_AIM OF THE EXERCISE_
Pick out every line of the entries below where "Compartir" occurs, and copy those lines.

_THE RECORDS_
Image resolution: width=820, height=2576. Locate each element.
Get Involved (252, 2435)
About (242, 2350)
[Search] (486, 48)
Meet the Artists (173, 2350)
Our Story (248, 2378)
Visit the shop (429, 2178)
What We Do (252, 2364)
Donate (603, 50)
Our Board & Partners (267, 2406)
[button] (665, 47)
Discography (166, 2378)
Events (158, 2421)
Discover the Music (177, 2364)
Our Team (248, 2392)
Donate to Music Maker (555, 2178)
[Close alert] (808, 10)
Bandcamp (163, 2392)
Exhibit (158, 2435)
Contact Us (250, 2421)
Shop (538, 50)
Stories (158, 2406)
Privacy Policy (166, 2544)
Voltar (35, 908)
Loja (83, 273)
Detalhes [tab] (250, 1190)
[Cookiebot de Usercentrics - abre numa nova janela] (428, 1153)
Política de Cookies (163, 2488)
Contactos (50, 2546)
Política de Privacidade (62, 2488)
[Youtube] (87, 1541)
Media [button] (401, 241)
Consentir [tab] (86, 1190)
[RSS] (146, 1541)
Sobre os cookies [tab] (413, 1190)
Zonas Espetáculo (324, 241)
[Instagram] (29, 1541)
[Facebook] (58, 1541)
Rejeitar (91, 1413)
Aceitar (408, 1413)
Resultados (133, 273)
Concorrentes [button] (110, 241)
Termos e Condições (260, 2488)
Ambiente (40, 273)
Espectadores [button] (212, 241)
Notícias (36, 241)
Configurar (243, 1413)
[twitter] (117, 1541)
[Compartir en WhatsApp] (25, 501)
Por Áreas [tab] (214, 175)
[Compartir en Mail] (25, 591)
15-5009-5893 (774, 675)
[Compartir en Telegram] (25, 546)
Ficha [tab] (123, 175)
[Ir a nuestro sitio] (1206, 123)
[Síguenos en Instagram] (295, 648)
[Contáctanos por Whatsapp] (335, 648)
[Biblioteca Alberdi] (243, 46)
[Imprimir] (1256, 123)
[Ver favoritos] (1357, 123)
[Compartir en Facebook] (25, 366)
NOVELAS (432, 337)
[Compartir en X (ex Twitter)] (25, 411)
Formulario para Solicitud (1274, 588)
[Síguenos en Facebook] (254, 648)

_RESPONSE_
[Compartir en WhatsApp] (25, 501)
[Compartir en Mail] (25, 591)
[Compartir en Telegram] (25, 546)
[Compartir en Facebook] (25, 366)
[Compartir en X (ex Twitter)] (25, 411)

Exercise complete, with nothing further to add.